Hundreds of students displayed projects in the fields of physics, chemistry, engineering and math, among others. More than 100 judges reviewed 450 projects.
At the middle school level, eighth-grader Elise Faulk won first place in the behavioral science category for the project “I Love Me.” Sixth-grader Ardia Lampkin won first place in the botany and zoology category for the project “Aquaponics.” Sixth-grader Nadia Washington won first place in the chemistry category for the project “Does Cold Water Affect Painted Nails Drying Time?” Eighth-grader Dorian Baldwin-Bott won first place in the earth and environmental science category for the project “A Prescription for Water.” Seventh-grader Mykenna Maniece won first place in the engineering category for the project “Flying Cars?! The Study of Maglev Cars.” Eighth-grader Nicholus Sakha won first place in the math and computer science category for the project “Typing Vs. Speech.” Eighth-grader Avani Mahesh won first place in the medicine and health sciences category for “A Minute on the Lips, A Lifetime on the Hips.” Sixth-grader Mekeih Nelson took first place in the microbiology and biochemistry category for “Public Keyboards.” Seventh-grader Caleb Collins took first place in the physics category for his project “Hit by Pitch.”

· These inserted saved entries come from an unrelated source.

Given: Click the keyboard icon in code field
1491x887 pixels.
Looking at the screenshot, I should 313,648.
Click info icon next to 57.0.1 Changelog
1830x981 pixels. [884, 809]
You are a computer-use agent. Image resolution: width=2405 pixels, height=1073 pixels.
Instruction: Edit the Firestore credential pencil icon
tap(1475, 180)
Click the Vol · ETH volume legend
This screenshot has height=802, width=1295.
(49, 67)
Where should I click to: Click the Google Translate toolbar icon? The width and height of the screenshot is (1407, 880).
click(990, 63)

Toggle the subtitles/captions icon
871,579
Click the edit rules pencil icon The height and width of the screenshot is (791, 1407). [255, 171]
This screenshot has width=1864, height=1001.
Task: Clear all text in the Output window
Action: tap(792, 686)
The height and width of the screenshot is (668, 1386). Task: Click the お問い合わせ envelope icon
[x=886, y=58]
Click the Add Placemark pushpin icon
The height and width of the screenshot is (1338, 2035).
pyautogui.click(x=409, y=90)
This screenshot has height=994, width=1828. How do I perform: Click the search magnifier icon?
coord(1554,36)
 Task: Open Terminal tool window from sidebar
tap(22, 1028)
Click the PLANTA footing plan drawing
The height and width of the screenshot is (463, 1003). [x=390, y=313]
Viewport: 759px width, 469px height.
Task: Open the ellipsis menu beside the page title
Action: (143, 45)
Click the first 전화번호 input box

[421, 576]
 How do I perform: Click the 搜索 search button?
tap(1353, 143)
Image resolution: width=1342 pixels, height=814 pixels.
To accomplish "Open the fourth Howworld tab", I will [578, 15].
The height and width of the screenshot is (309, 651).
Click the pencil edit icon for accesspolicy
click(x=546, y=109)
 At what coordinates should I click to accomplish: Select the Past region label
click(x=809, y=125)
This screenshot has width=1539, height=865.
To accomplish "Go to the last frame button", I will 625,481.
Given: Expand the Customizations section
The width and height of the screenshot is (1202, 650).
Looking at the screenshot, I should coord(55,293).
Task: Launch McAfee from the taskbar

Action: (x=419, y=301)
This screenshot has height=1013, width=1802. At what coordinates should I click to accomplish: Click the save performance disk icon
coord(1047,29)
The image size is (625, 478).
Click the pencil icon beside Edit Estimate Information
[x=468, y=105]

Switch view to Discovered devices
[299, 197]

Eighth-grader Greta Forbes took first place overall at the middle school level for her project “Electric Field Gradient of a Tesla Coil.” Eighth-grader Fatima Siddiqui came in second overall with “Going Green,” and seventh-grader Samuel Ludlam took third with the project “Infinity and Beyond!”
At the high school level, Kyra Vasquez took first place in the behavioral science category for the project “What’s Your Style?” Jahnae Johnson took first in the biology category for the project “Sticky Fingers,” and Jasmyn Stewart took first in chemistry for “Sweet as Sugary.” Connor Alexander took first place in engineering for the project “Which Will Last Longer: Wind or Solar?”; Kelin West took first in the medicine and health category for “Growing Out of Control! Early Detection”; and Erica Rush took first in physics for her project “Blown.”
Carlea Williams-Locks took first place overall at the high school level for the project “Say Hi to Hydrogen Fuel Cells.”
All the high school winners are freshman. CMIT, which opened in 2011 for sixth- and seventh-graders, has added an additional grade level each year it’s been open.
The keynote speaker at the awards ceremony was Trena Ferrell, an education specialist at the Goddard Space Flight Center. Other speakers included Prince George’s County Councilwoman Mary Lehman, Executive Assistant in Prince George’s County Public Schools’ charter and contract schools office Loretta White Khaalid and Spear Lancaster, chairman of board at the Chesapeake Lighthouse Foundation.